A shepherd’s staff has two ends: a crook for drawing the sheep away from danger, and a blunt end for prodding them toward places they would rather not go. In and through Christ, the Good Shepherd, God both draws us in and nudges us; protects us, but urges us to fulfil the potential that God placed in and sees in us. Jesus, as a shepherd offered healing together with a challenge: to take up the mantle of increasing the amount of goodness and mercy – of true justice – in and for the world.
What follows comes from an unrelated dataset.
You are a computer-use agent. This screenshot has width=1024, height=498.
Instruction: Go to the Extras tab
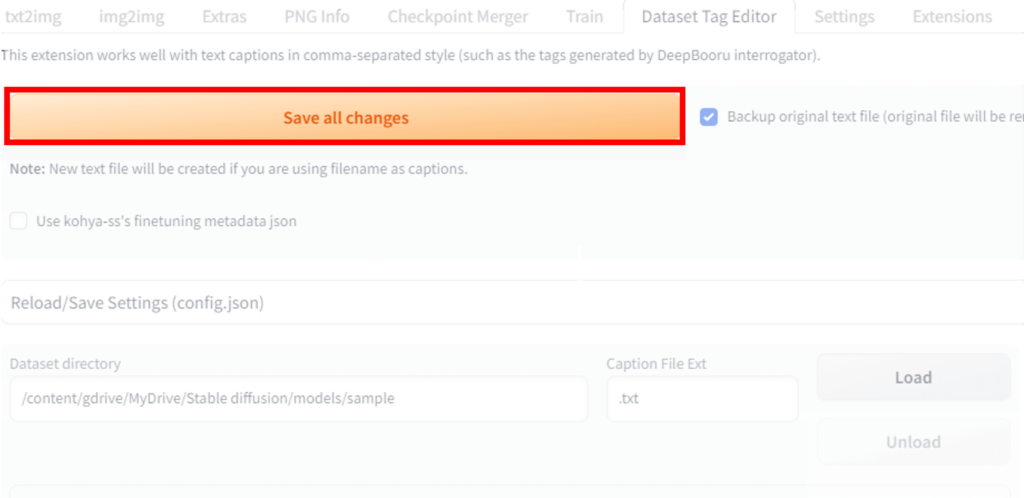pyautogui.click(x=224, y=17)
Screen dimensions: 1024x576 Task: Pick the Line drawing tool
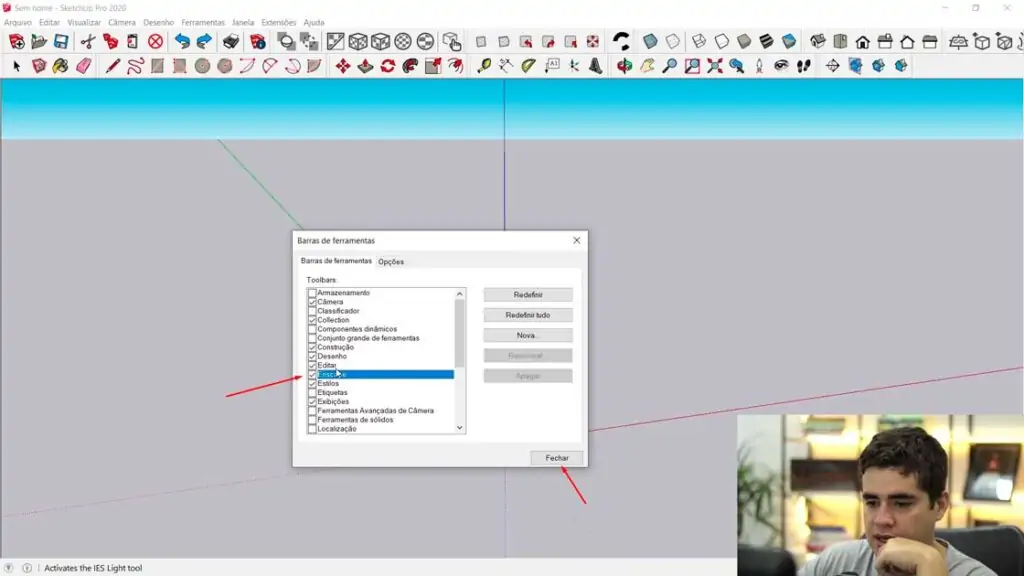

To be a follower of Christ, to be willing to call oneself a Christian, means to be embraced by the comfort of Christ, but also to be willing to embrace the challenge to take up the role of helping the shepherd in our world. Jesus, as a shepherd, offered healing together with a challenge: to take up the mantle of increasing the amount of goodness and mercy – of true justice – in and for the world.
The Archbishop of Canterbury challenged the church to take issue with injustice and the inherent selfishness that denies responsibility for the longer term future of the world. Some see this as “political,” but despite a modern political culture that would rather label us as “taxpayers” or “voters,” we are more than that: we are citizens, and politics means, “of, for, or relating to citizens.” If we are not going to discard most of the New Testament, and much of the Old Testament, as members of the church, we have to be concerned with our role as citizens, and our responsibility towards our fellow citizens. What else does, “love your neighbour as yourself” mean?
As Christ’s sheep, who are called to be transformed and reformed into shepherd-citizens, we are given a responsibility to be pursued by goodness, mercy and justice, and then to pursue them in our own lives. And that means taking responsibility for our effect on the world which we occupy and which will be occupied by those who follow us.